As it happened, the river was clear as far as I was able to paddle.  The current was constant and swift enough in places that I was happy I’d read books by canoe guys explaining hydraulics (I think is the word) and why it’s better to paddle upstream in zig-zag patter and how to use eddies to make better progress and to rest.  A lot of people think of longer kayaks with no rocker as useless for paddling rivers, but I think they are mistaken.  My Pouch E-68 is 16.5’ in length and did just fine.  I wouldn’t have made much progress at all in a stubby rec-boat or the average, short wooden-shoe-looking kayak designed for river or creek paddling.  In places the current was not too strong at all, and in others I had great difficulty making headway.  By the time I reached Patterson Ford Bridge, I was tired.  The river there was narrow and water moving very quickly downstream had a gnarled, ropey-looking uneven surface.  Possibly what is meant by ‘swiftwater.’

Turnaround

I wished I’d had a laundry marking pen or a can of spray-paint to make my mark upon one of the generally unseen concrete pylons that support the bridge as a means of proving that I’d reached that point in my journey.  This because I’d forgotten the camera.  I settled instead for picking a sprig of purplish wildflowers growing on a muddy bank near where I’d dragged Campsis Radicans out of the water.  They were a bit wilted by the time I gave them to my wife, but still pretty.

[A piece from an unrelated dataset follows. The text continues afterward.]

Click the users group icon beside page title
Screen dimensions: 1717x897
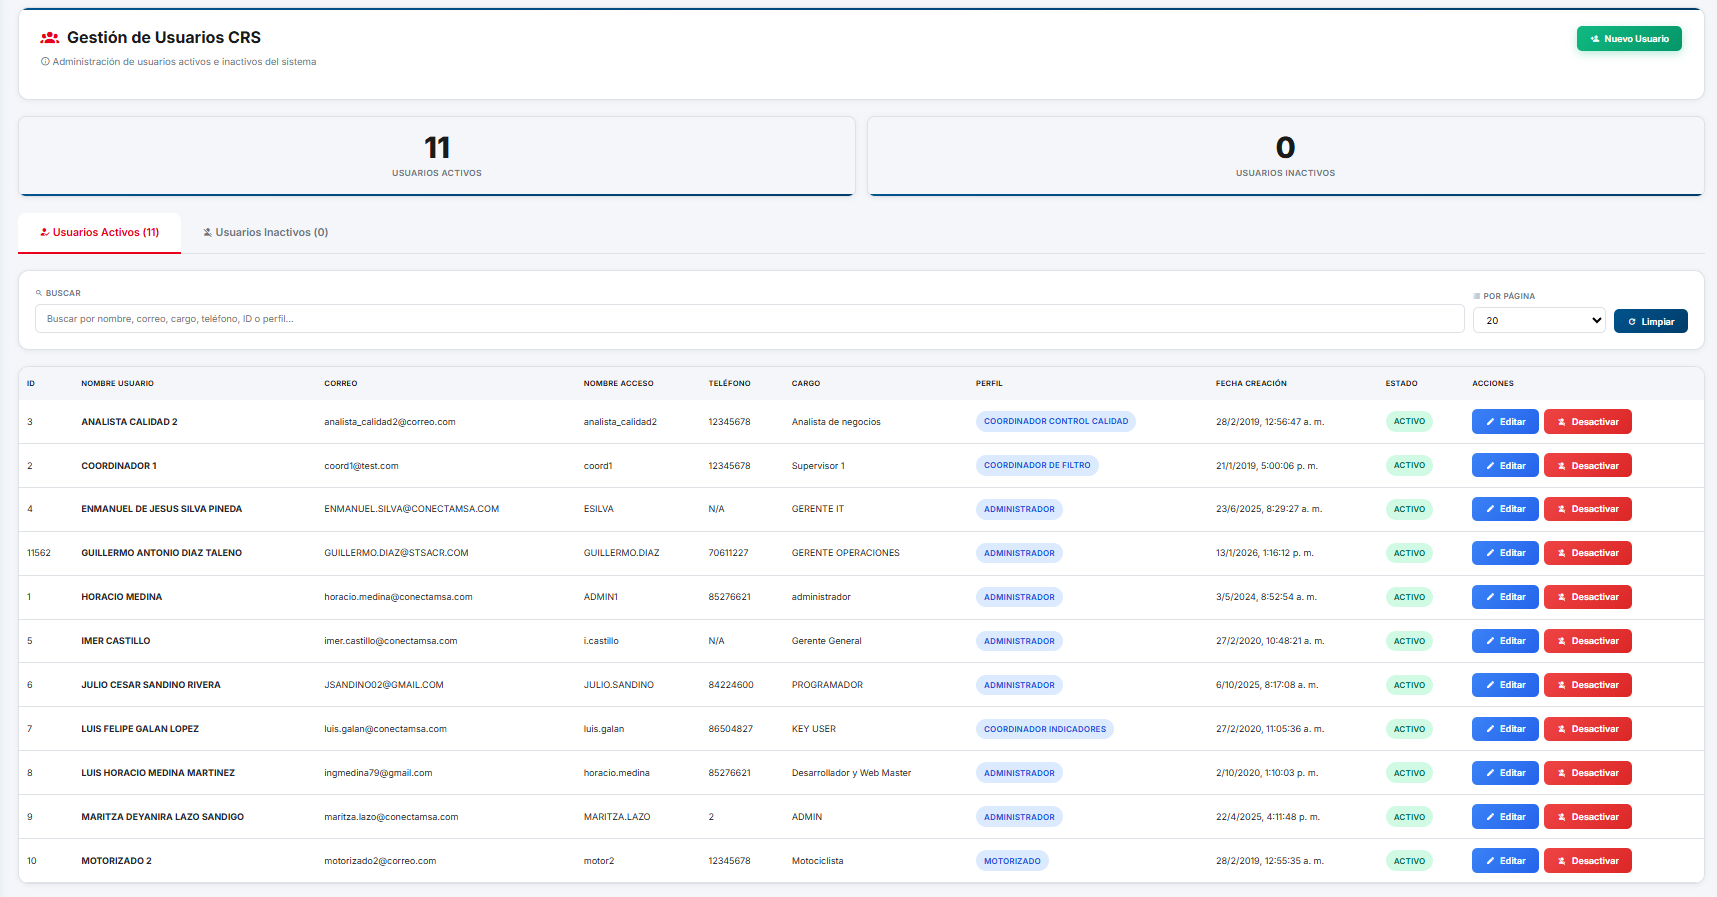point(50,38)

Paddling back downstream was easy until God sent pollen from those hundred trees and a thousand others to humble me.  Still, I was grateful for a hyperactive immune system and the fact that germs, pollen, and sundry bits of crud don’t stand a chance against the biology with which God endowed me.  Clearly, I have failed to learn the lessons of humility.  Paddling a wood-framed kayak with wooden paddle at cross-ways is the most Christlike I will ever be, but in my pride and the pleasure I took and generally take in the roughly cruciform activity, I fall far short in Good Friday remembrance. 

Michael Willis on Facebook today (Saturday) wrote that today we commemorate probably the most frightening and disorienting day in history – the day after the Christ suffered unparalleled humiliation and total failure achieve this-worldly aim of restoring the nation of Israel to rule by YHWH through judges and to change the governance of the inhabited world by instituting the governance of God in Israel and through Israel the nations.  Sunday will be here before you know it; the life, death, and resurrection of the Christ changed the world and instituted the governance of God in ways that continue to defy the expectations of his elect.